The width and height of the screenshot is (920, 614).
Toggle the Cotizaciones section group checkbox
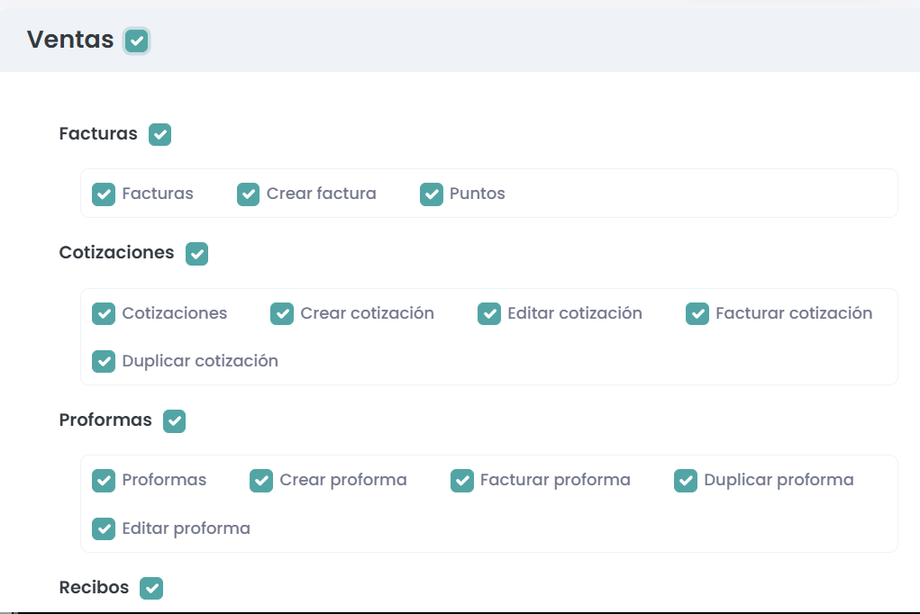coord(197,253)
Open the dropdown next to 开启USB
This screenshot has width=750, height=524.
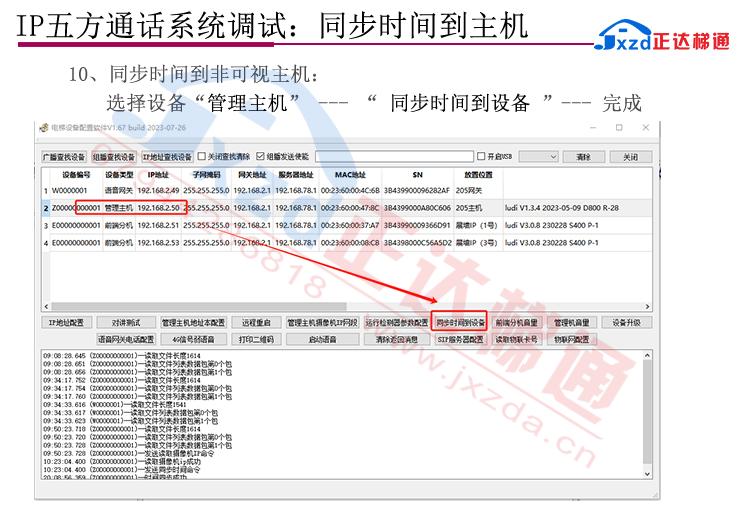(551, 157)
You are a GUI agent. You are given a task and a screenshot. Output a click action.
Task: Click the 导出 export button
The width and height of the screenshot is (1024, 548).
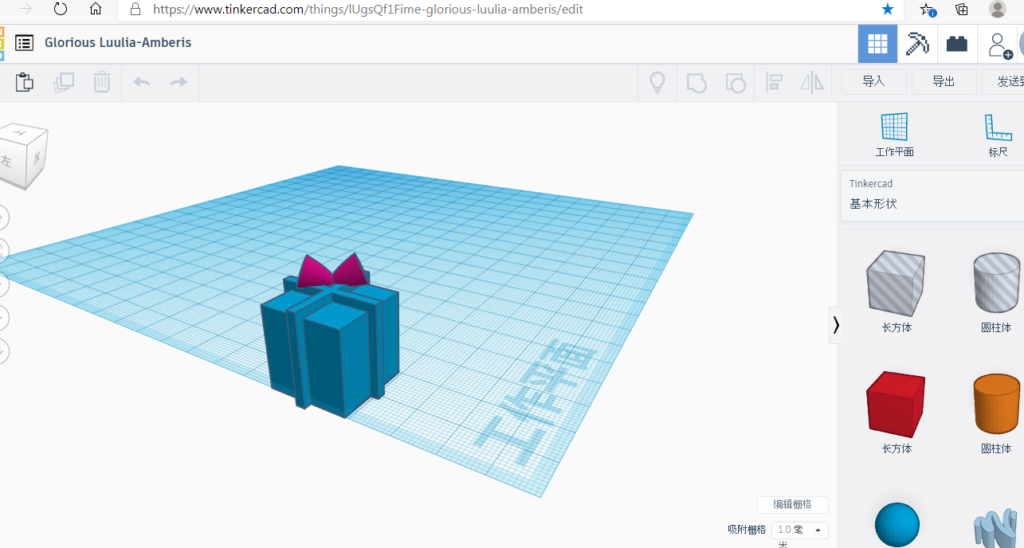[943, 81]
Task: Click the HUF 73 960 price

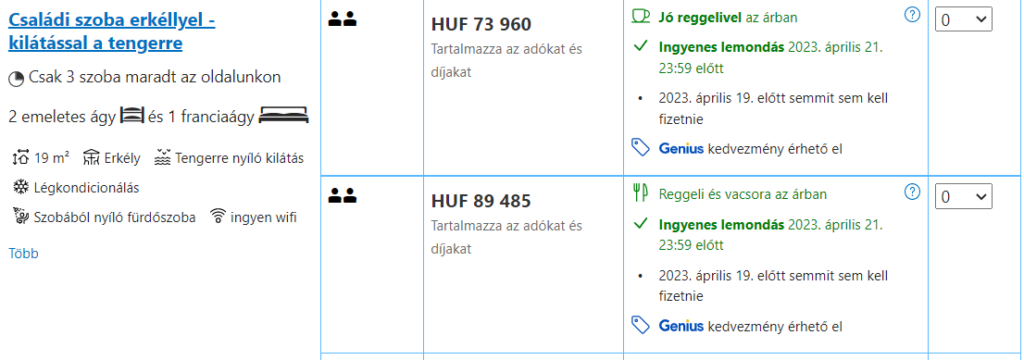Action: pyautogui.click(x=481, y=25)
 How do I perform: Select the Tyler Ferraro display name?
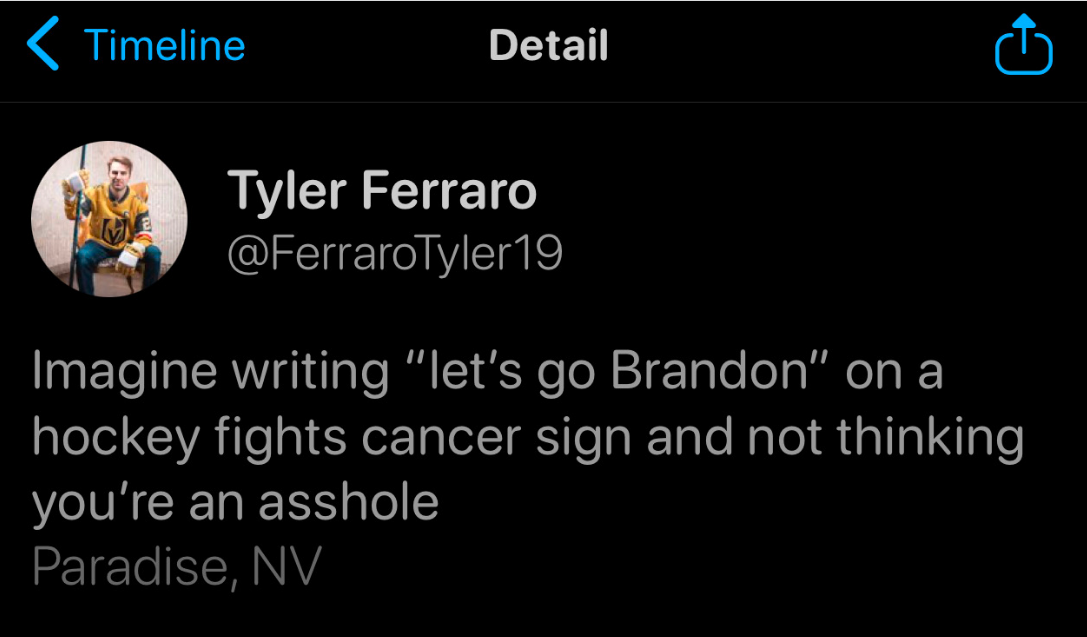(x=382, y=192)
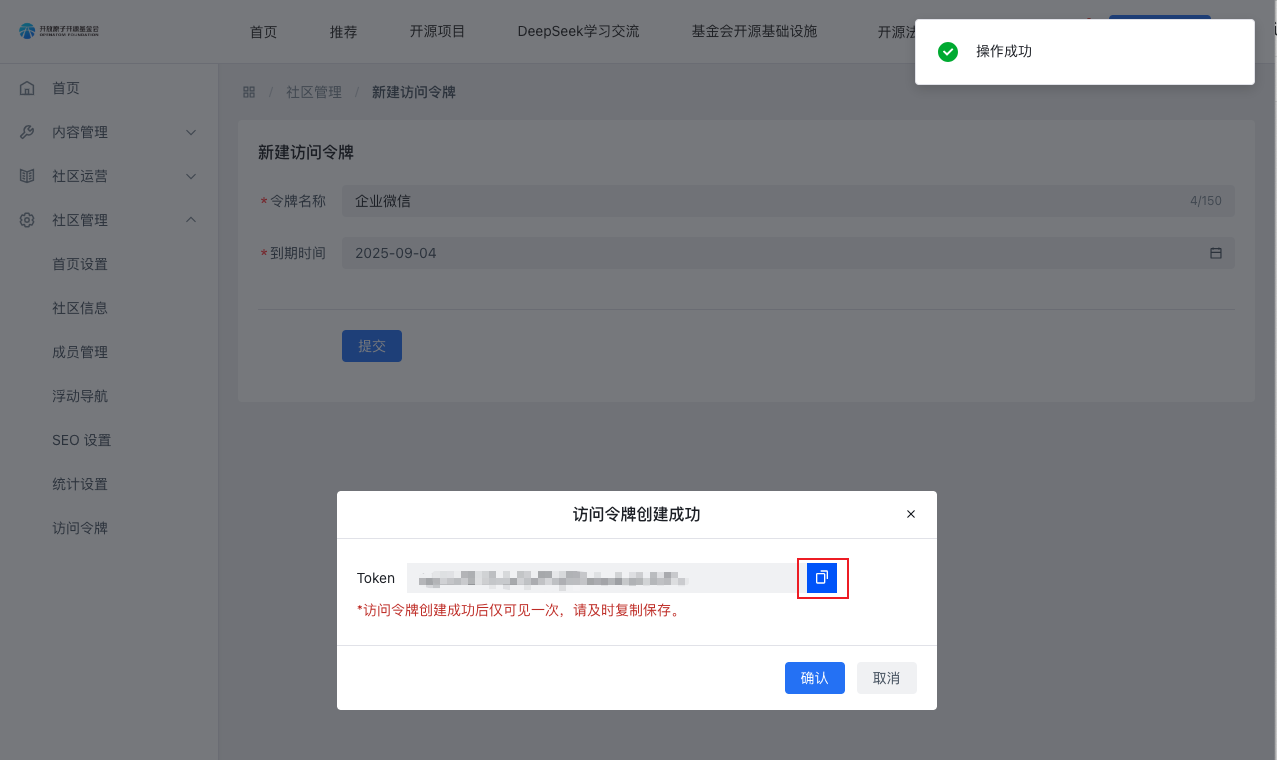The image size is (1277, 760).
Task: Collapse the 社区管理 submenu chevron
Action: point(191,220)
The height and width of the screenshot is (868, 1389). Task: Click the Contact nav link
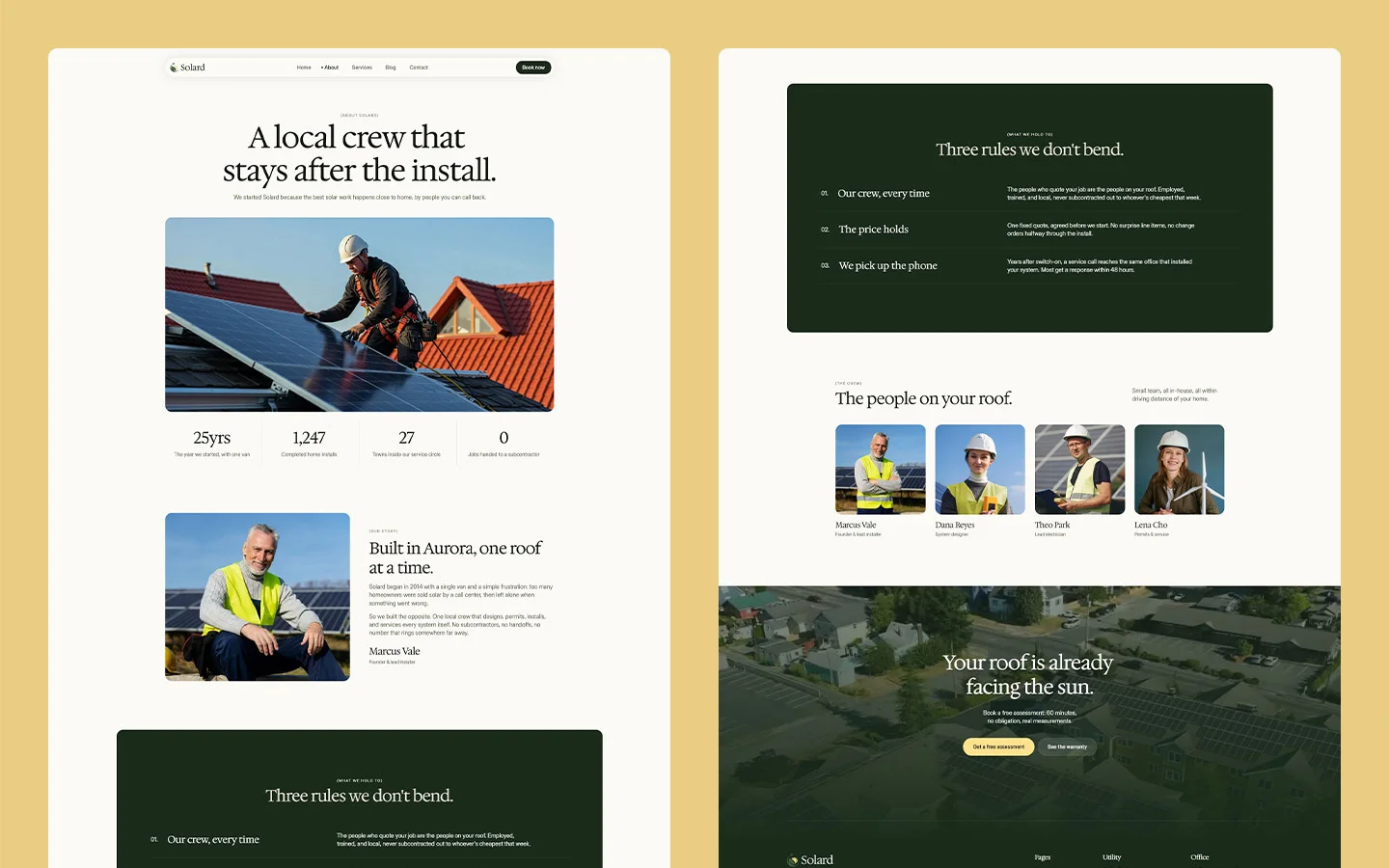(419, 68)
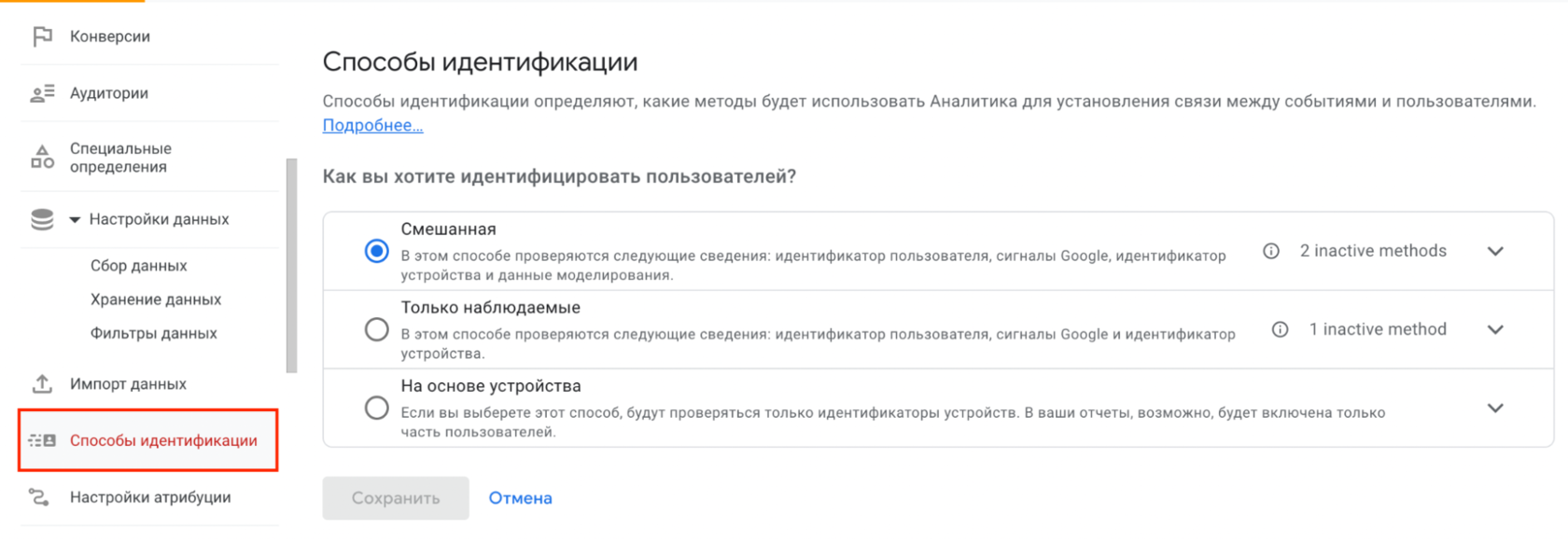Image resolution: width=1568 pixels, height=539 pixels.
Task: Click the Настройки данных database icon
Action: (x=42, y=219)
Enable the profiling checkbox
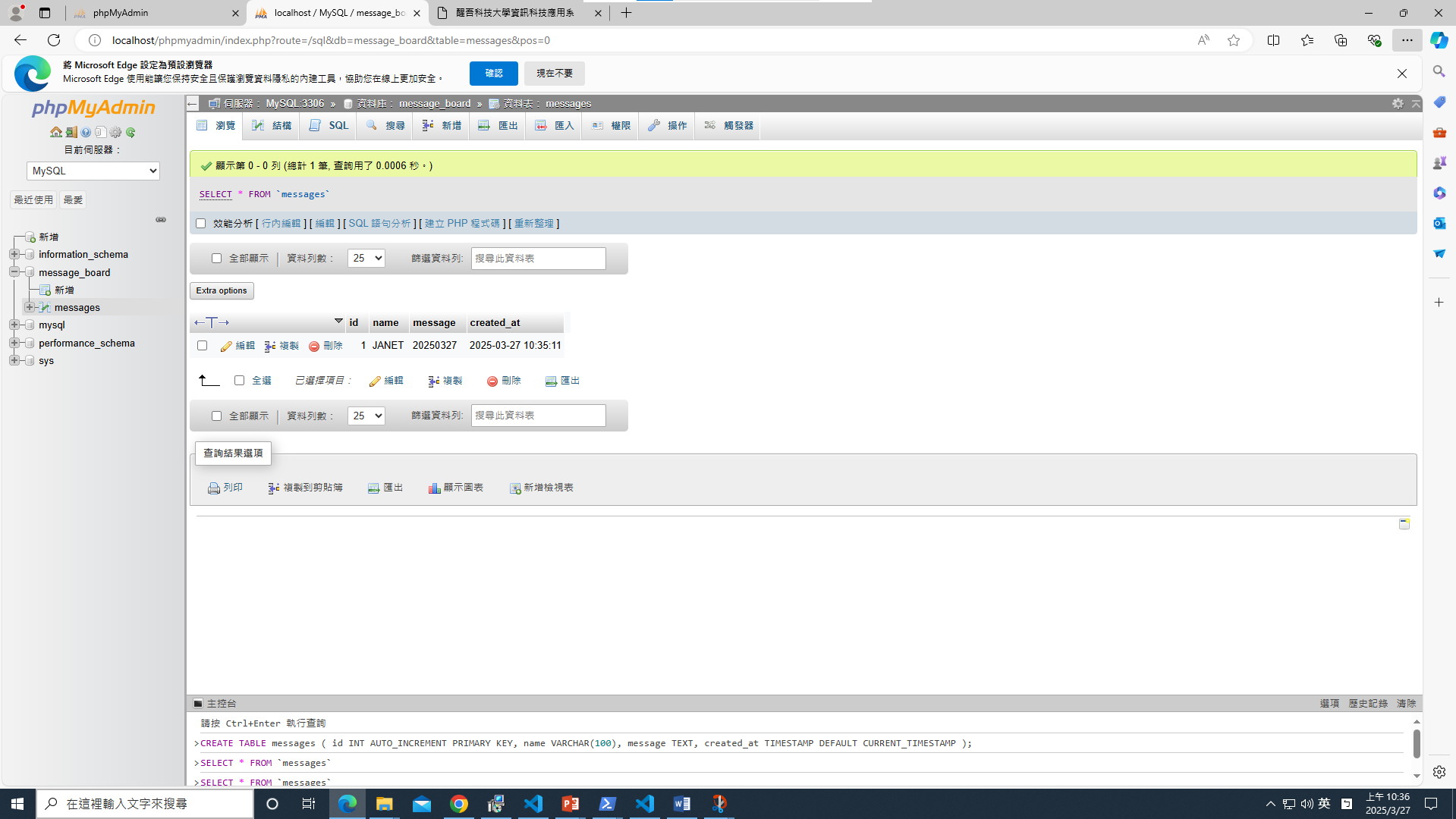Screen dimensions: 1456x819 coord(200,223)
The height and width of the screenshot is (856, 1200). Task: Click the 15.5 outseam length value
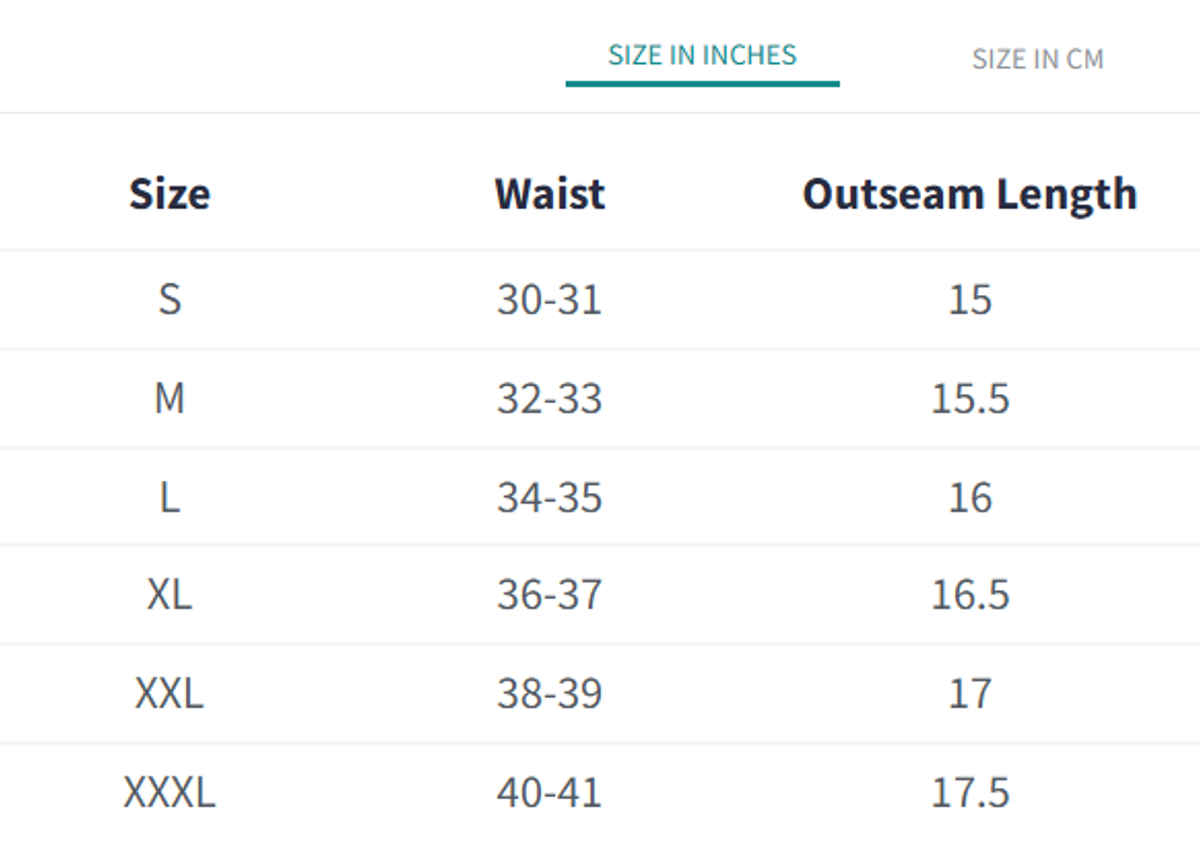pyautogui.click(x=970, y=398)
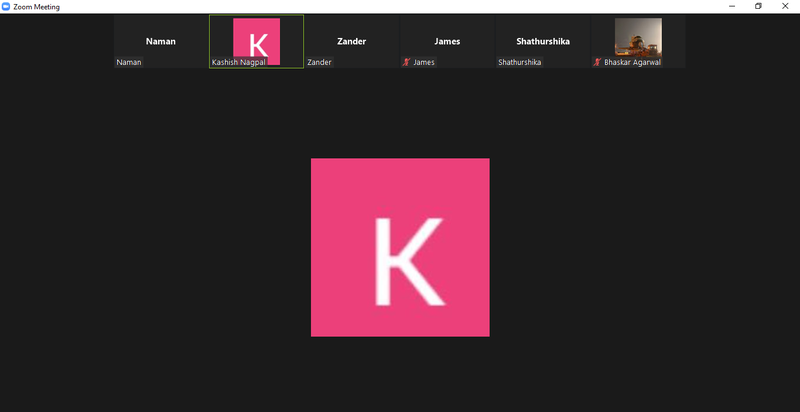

# # # #

• [Goal of the exercise]: Leave the pictures aside. Set down exactly the lines from the one with "Open the dropdown next to 开启USB" through the final line of the listing above.

• [Task response]:
Open the dropdown next to 开启USB
This screenshot has width=750, height=524.
(551, 157)
You are a GUI agent. You are given a task and a screenshot. Output a click action.
Task: Click the 导出 export button
The width and height of the screenshot is (1024, 548).
[943, 81]
Task: Click the HUF 73 960 price

Action: pyautogui.click(x=481, y=25)
 How do I perform: Select the Tyler Ferraro display name?
(x=382, y=192)
The image size is (1277, 760).
Task: Collapse the 社区管理 submenu chevron
Action: point(191,220)
The height and width of the screenshot is (868, 1389). Task: Click the Contact nav link
(419, 68)
Image resolution: width=1568 pixels, height=539 pixels.
Task: Click the Настройки данных database icon
Action: (x=42, y=219)
Enable the profiling checkbox
Screen dimensions: 1456x819 coord(200,223)
The height and width of the screenshot is (856, 1200). Task: Click the 15.5 outseam length value
pyautogui.click(x=970, y=398)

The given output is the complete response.